Struggling Canucks return to Vancouver seeking first win of the season

‘It’s not like we’re going out and playing and losing 6-1 every night and getting outplayed’

The Vancouver Canucks set some dubious records on their season-opening road swing.

Not only did they become the first team in NHL history to lose their first four games of the season while blowing multi-goal leads, but after five straight losses (0-3-2), Vancouver is the only team in the league that has yet to record a win.

Despite the dismal record, the Canucks are still looking at the positives, said head coach Bruce Boudreau.

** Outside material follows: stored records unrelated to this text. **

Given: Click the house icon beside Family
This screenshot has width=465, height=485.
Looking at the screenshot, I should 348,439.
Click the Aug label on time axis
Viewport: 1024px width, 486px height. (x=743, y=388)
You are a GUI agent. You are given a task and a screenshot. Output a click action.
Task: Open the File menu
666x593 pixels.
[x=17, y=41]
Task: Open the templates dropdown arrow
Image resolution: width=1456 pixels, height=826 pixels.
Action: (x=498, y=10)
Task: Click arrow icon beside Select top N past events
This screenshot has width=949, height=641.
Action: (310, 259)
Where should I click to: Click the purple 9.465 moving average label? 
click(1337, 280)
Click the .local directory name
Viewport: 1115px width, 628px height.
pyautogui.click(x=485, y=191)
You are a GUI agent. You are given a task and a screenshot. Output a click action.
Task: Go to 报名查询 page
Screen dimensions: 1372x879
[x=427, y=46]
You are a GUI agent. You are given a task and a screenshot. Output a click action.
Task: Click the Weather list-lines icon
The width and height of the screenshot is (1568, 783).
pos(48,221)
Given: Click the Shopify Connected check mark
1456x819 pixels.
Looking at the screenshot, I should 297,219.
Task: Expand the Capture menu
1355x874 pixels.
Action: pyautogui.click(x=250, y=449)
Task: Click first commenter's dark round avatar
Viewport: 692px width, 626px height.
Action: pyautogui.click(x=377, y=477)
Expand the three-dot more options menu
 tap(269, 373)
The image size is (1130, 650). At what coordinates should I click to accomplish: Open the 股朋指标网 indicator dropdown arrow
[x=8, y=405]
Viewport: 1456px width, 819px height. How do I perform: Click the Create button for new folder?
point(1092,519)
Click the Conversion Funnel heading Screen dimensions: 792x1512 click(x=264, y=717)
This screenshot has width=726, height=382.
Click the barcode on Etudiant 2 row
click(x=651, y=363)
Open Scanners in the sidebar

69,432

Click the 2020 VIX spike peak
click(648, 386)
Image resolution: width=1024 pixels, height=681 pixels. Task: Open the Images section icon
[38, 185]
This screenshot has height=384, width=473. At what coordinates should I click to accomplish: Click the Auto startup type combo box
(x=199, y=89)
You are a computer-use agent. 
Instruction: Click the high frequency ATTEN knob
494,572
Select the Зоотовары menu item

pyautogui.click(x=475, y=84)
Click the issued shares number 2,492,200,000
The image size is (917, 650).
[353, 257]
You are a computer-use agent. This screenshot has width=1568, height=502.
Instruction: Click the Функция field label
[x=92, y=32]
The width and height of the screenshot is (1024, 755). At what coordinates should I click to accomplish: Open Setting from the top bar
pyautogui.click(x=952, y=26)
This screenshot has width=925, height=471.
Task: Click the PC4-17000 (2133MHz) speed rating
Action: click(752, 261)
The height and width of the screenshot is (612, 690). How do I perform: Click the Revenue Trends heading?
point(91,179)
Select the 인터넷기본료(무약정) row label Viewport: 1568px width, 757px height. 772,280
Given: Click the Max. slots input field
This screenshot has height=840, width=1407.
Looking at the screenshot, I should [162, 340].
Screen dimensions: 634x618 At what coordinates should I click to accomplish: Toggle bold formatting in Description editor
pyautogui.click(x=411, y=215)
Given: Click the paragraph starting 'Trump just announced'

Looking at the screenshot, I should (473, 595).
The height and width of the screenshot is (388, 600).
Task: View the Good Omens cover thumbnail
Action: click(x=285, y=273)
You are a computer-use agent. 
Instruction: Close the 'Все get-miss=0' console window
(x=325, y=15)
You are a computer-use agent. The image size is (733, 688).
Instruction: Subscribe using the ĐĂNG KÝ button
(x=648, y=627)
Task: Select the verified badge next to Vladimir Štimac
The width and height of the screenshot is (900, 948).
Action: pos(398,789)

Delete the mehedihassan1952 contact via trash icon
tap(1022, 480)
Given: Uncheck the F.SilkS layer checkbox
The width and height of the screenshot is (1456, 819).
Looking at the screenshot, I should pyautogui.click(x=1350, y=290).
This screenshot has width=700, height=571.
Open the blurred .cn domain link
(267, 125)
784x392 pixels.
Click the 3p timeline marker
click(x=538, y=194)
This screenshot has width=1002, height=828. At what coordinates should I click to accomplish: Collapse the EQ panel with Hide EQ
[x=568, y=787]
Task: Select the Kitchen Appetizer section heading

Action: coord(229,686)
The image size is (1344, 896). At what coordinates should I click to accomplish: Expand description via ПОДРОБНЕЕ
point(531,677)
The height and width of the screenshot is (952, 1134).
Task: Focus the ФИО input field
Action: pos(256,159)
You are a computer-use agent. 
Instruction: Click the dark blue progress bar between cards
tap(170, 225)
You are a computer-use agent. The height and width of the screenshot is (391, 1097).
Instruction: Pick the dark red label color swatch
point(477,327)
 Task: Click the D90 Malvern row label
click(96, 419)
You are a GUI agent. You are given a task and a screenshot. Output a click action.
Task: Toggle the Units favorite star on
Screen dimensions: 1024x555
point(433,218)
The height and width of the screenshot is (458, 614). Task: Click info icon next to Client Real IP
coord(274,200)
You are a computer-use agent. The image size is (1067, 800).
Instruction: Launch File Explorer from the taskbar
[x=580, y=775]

“It’s not like we’re going out and playing and losing 6-1 every night and getting outplayed,” he said. “We’re right there ‘til the end in every game we’ve played this year, and it just hasn’t bounced our way in the last seven minutes of the third period. We haven’t had that luck.”

Vancouver’s also given up a lead in every game it’s played, and its special teams have struggled, capitalizing on 10.5 per cent of its man advantages and killing off 58.8 per cent of its penalties.

The Canucks need to be better at taking care of the puck, said Luke Schenn.

“Defending wins championships,” said the defenceman who won back-to-back Stanley Cups with the Tampa Bay Lightning. “And that starts with taking care of the puck when you have it at the lines and on the boards and that starts with taking care of it in the front of your net and winning battles in the corner. And that’s what wins at the end of the day. And that’s one thing that we need to get a lot better at.”

The Canucks will look to clean up their defence on Saturday when they host the Buffalo Sabres (3-1-0) in Vancouver for their first home game of the season.

It’s a matchup the group is looking forward to, said centre J.T. Miller.

“We have a ton of belief. It’s upbeat in (the locker room),” he said after an off-ice workout Friday. “We’re excited to play tomorrow. We’re excited to be home. It’s not down.

“There were moments of the road trip that were depressing, no question. But it’s going to make us stronger at the end of the day.”

Weathering a rough start to the season is nothing new for the Canucks.

Last season, the team went 8-15-2 to start the campaign, prompting the dismissal of then-head coach Travis Green, general manager Jim Benning and several coaching and front-office staff.

Vancouver went 32-15-10 under Boudreau to close out the year and finished five points out of a playoff spot.

The current stretch is challenging but could help the group going forward, Miller said.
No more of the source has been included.